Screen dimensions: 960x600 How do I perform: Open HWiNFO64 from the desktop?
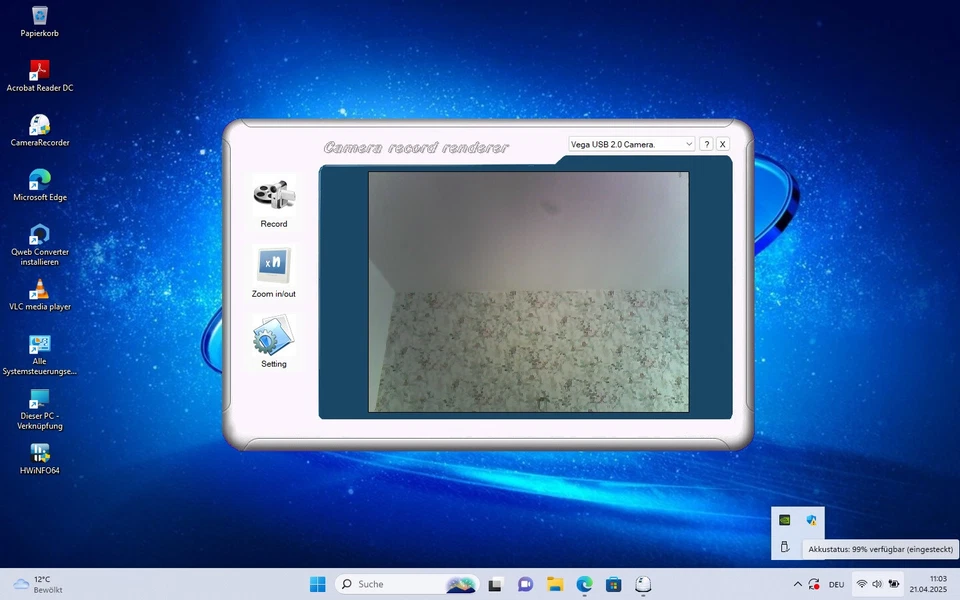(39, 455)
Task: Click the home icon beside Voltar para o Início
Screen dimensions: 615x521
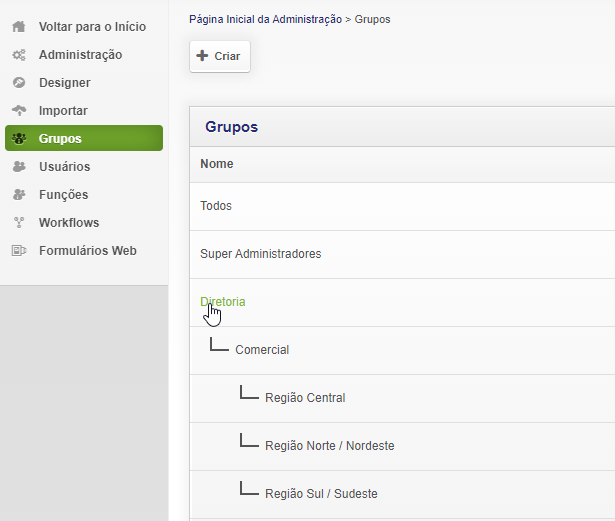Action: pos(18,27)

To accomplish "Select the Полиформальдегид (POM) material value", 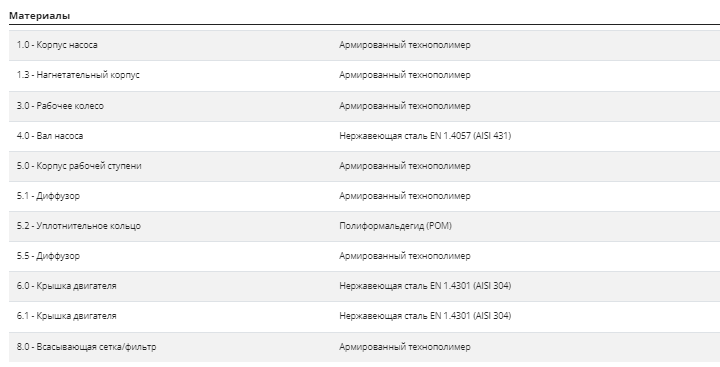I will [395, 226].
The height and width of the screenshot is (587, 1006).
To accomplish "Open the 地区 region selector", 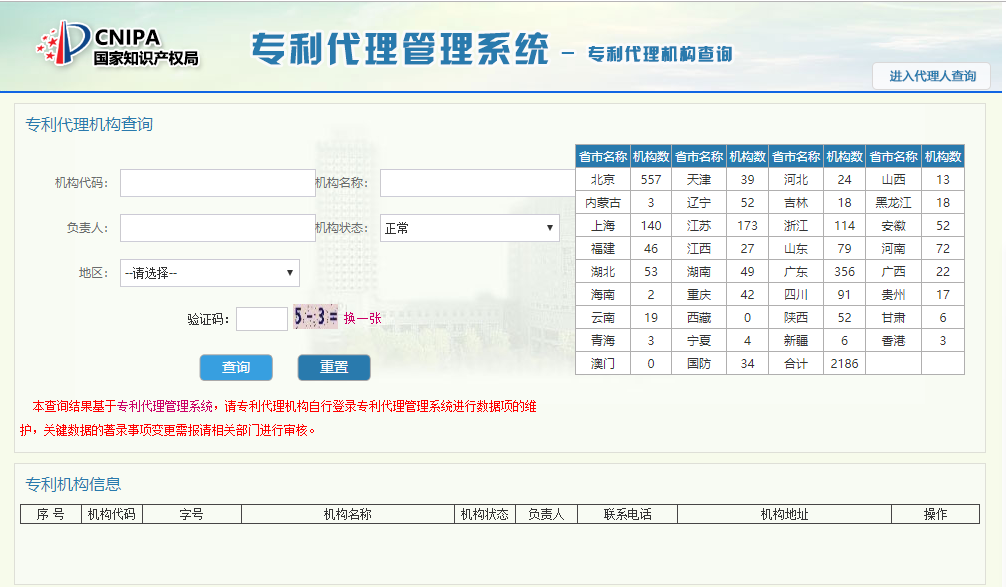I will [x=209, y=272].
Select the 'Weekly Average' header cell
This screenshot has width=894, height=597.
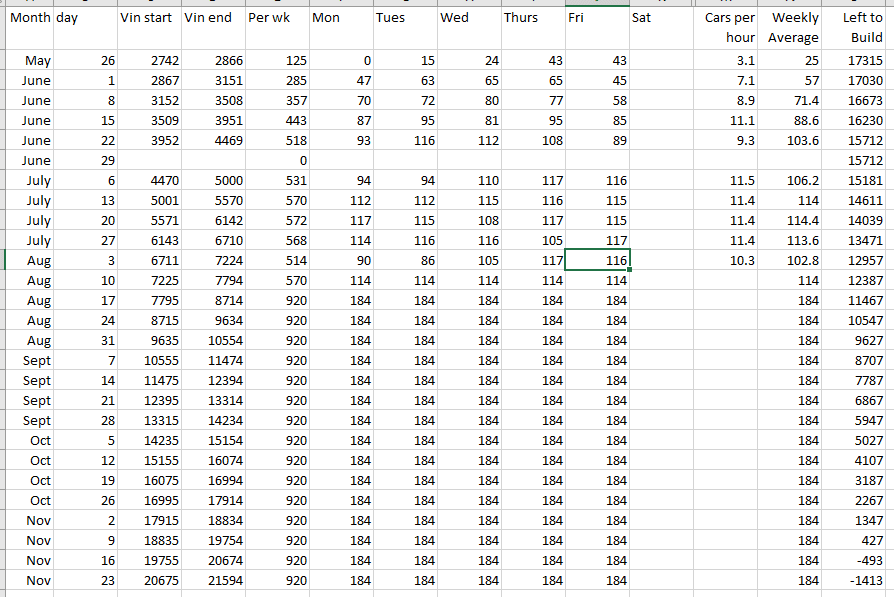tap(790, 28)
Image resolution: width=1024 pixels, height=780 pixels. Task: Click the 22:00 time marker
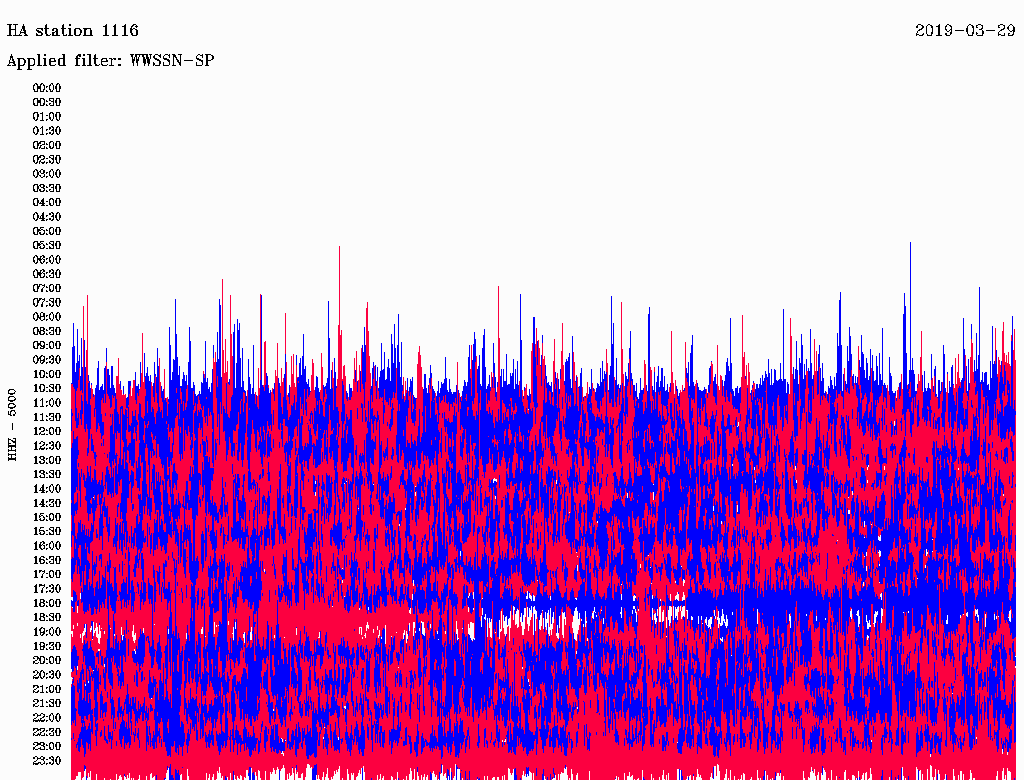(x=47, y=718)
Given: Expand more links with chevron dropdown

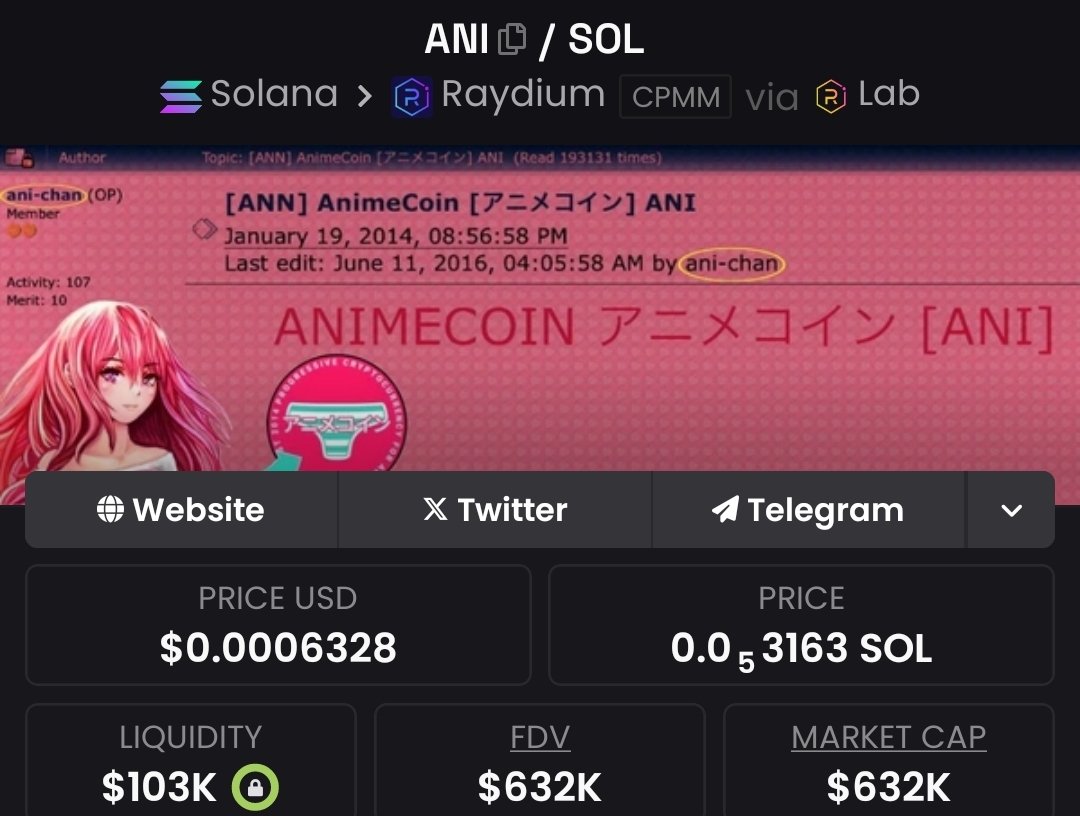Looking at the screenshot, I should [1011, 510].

┄┄┄┄┄┄┄┄┄┄┄┄┄┄┄┄┄┄┄┄

Starting with the line that contains "Image resolution: width=1024", copy every line word for word through the end of the listing above, but leave out the pictures.

Image resolution: width=1024 pixels, height=780 pixels. Task: Click the 22:00 time marker
(x=47, y=718)
Given: Expand more links with chevron dropdown

Looking at the screenshot, I should [1011, 510].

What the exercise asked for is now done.